Available records:
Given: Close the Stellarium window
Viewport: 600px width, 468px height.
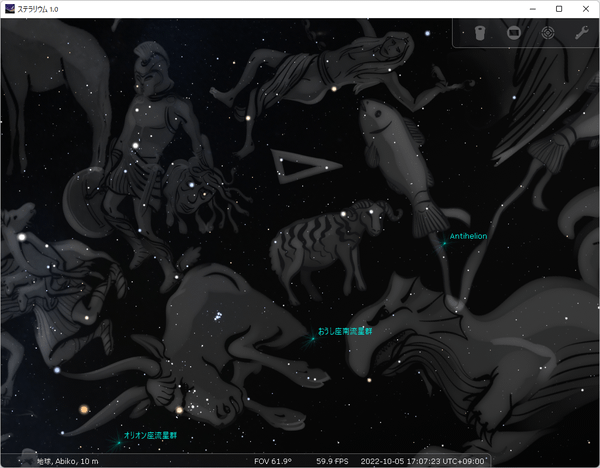Looking at the screenshot, I should click(x=586, y=9).
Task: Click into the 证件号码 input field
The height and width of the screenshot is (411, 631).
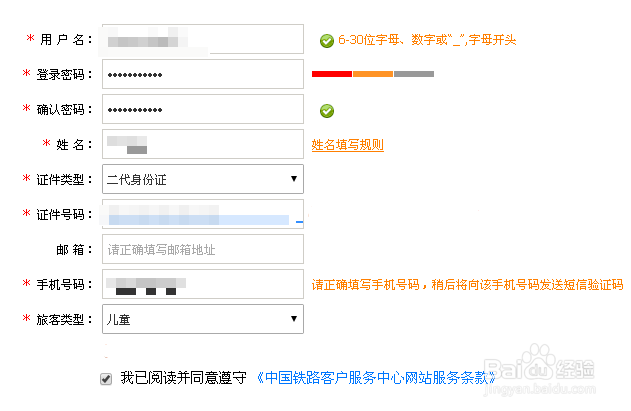Action: click(203, 214)
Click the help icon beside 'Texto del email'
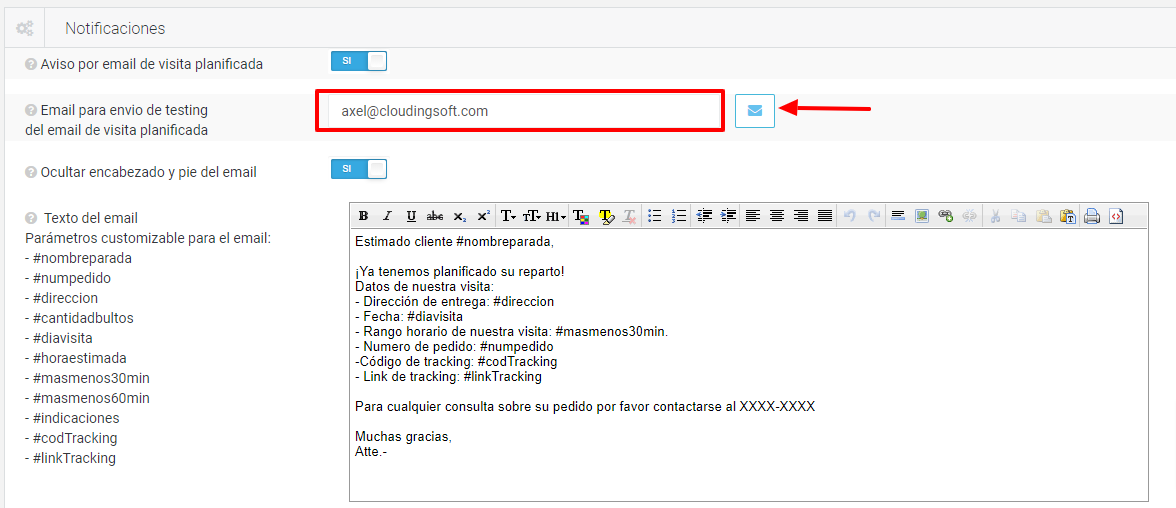Image resolution: width=1176 pixels, height=508 pixels. [x=31, y=218]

Instructions to follow: Exact repetition of all entries is required. The pictures should not appear.

Result below:
Given: Close the Stellarium window
Viewport: 600px width, 468px height.
Looking at the screenshot, I should click(x=586, y=9).
Task: Click into the 证件号码 input field
The height and width of the screenshot is (411, 631).
Action: click(203, 214)
Click the help icon beside 'Texto del email'
Image resolution: width=1176 pixels, height=508 pixels. [x=31, y=218]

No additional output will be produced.